▶ [Trecho selecionado]:
○ ○ ○ ○
O presidente aproveitou a ocasião para sugerir a criação do "Dia Internacional em Memória das Vítimas de Atos de Violência baseados em Religião ou Crença". A data seria usada em homenagem às vítimas dessa intolerância:
— Nessa data, recordaremos anualmente aqueles que sofrem as consequências nefastas da perseguição religiosa. É inadmissível que, em pleno século XXI, com tantos instrumentos, tratados e organismos com a finalidade de resguardar direitos de todo tipo e de toda sorte, ainda haja milhões de cristãos e pessoas de outras religiões que perdem sua vida ou sua liberdade em razão de sua fé.
Demarcação de terras indígenas
Assunto frequente em seus pronunciamentos, a demarcação de terras indígenas não ficou de fora do discurso de Bolsonaro. Citando que 14% do território brasileiro está sob essa classificação, o presidente voltou a dizer que os nativos brasileiros "são seres humanos, exatamente como qualquer um de nós" e "querem e merecem usufruir dos mesmos direitos de que todos nós". Em seguida, foi taxativo sobre eventual aumento da área demarcada:
— Quero deixar claro: o Brasil não vai aumentar para 20% sua área já demarcada como terra indígena, como alguns chefes de Estados gostariam que acontecesse.
Bolsonaro também citou que líderes indígenas são usados como massa de manobra para defender interesses de governos na Amazônia. Para exemplificar sua tese, Bolsonaro citou o cacique Raoni, liderança indígena Caiapó que percorreu o mundo defendendo a causa da Amazônia.
○ ○ ○ ○
▶ [Dados fornecidos]:
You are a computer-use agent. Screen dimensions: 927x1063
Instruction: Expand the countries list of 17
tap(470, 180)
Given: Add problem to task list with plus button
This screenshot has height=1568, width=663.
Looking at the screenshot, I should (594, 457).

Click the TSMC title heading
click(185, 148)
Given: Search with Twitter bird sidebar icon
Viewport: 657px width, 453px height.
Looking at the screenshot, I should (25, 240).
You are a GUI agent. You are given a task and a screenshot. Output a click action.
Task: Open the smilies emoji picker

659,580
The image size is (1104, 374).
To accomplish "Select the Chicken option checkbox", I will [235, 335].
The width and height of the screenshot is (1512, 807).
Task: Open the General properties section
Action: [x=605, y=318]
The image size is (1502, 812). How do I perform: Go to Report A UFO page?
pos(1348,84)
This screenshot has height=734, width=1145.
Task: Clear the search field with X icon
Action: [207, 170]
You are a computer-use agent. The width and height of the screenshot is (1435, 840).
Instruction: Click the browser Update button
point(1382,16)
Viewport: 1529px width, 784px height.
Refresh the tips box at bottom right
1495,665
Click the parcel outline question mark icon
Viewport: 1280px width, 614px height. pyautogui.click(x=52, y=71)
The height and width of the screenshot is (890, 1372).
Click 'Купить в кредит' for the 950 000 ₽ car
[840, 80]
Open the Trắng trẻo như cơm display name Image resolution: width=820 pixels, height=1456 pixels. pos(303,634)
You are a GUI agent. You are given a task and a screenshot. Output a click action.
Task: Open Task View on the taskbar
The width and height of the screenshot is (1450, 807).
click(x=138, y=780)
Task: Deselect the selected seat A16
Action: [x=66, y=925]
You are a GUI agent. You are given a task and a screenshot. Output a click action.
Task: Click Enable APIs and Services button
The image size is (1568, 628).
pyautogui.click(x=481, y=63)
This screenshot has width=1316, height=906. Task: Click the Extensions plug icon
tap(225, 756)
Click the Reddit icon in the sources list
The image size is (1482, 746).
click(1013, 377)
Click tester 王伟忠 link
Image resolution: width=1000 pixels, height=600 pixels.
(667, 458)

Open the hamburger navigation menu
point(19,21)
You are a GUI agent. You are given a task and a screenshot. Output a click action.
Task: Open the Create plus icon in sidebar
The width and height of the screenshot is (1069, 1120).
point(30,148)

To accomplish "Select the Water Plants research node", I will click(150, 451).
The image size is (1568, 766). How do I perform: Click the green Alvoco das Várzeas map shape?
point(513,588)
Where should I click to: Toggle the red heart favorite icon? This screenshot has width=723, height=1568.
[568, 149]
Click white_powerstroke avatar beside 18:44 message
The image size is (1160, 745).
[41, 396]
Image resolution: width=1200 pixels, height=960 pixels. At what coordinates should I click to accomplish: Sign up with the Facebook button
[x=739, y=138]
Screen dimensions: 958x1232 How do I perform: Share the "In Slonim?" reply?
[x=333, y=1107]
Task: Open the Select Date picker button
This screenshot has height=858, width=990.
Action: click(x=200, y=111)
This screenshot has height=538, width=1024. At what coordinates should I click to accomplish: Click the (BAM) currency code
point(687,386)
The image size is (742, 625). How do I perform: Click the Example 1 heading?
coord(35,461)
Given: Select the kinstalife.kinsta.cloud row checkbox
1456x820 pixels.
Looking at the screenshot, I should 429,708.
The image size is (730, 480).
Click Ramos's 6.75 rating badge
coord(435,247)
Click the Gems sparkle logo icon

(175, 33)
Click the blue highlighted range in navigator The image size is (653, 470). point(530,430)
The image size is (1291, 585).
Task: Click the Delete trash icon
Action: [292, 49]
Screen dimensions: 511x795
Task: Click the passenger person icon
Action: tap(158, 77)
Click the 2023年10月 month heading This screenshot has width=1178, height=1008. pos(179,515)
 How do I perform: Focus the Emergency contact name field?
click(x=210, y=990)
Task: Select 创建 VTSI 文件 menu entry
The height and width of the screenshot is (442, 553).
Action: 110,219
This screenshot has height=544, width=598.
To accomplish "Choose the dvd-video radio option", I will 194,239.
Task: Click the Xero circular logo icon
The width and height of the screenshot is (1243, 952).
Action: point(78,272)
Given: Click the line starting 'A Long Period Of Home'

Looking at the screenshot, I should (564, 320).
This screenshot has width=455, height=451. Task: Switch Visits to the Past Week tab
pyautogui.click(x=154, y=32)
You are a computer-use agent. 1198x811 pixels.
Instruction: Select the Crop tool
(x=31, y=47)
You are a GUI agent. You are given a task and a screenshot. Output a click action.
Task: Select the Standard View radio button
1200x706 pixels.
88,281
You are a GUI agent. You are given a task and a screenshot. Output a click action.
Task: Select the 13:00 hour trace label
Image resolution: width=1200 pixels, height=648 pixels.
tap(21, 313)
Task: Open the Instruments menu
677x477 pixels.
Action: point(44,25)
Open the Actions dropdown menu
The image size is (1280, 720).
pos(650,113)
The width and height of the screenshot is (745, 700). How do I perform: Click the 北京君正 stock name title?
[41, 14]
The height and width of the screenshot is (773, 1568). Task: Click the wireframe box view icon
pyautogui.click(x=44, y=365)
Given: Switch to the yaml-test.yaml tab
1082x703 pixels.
○ ○ ○ ○
▶ [Instruções]:
- A) No texto sobre o discurso de Bolsonaro, a fala citada menciona o que existe com a finalidade de resguardar direitos. Liste todos esses itens.
- B) Altere o texto sobre o discurso de Bolsonaro: reescreva tudo desde "O presidente aproveitou" até "razão de sua fé.", substituindo "cristãos" por "muçulmanos".
- C) Prossiga com o texto sobre o discurso de Bolsonaro a partir do ponto em que ele termina.
Os registros não são necessários para este exercício.

▶ [Respostas do exercício]:
- A) instrumentos, tratados, organismos

- B)
O presidente aproveitou a ocasião para sugerir a criação do "Dia Internacional em Memória das Vítimas de Atos de Violência baseados em Religião ou Crença". A data seria usada em homenagem às vítimas dessa intolerância:
— Nessa data, recordaremos anualmente aqueles que sofrem as consequências nefastas da perseguição religiosa. É inadmissível que, em pleno século XXI, com tantos instrumentos, tratados e organismos com a finalidade de resguardar direitos de todo tipo e de toda sorte, ainda haja milhões de muçulmanos e pessoas de outras religiões que perdem sua vida ou sua liberdade em razão de sua fé.

- C)
— A visão de um líder indígena não representa a de todos os índios brasileiros. Muitas vezes alguns desses líderes, como o cacique Raoni, são usados como peça de manobra por governos estrangeiros na sua guerra informacional para avançar seus interesses na Amazônia.
Segurança pública
Bolsonaro assegurou aos espectadores que o Brasil adotou postura de combate à violência, que já reflete em um país mais "seguro e hospitaleiro":
— Medidas foram tomadas e conseguimos reduzir em mais de 20% o número de homicídios nos seis primeiros meses de meu governo. As apreensões de cocaína e outras drogas atingiram níveis recorde.
Em relação às vítimas dos confrontos entre as forças de segurança, Bolsonaro destacou as mortes de policiais militares em 2017.
— Em meu país, tínhamos que fazer algo a respeito dos quase 70 mil homicídios e dos incontáveis crimes violentos que, anualmente, massacravam a população brasileira. A vida é o mais básico dos direitos humanos. Nossos policiais militares eram o alvo preferencial do crime. Só em 2017, cerca de 400 policiais militares foram cruelmente assassinados. Isso está mudando.
"Falácia"
Durante a defesa da soberania do país, usando como pano de fundo a crise das queimadas na Amazônia, o presidente disse que existe uma falácia sobre a floresta no discurso dos que atacam o seu governo.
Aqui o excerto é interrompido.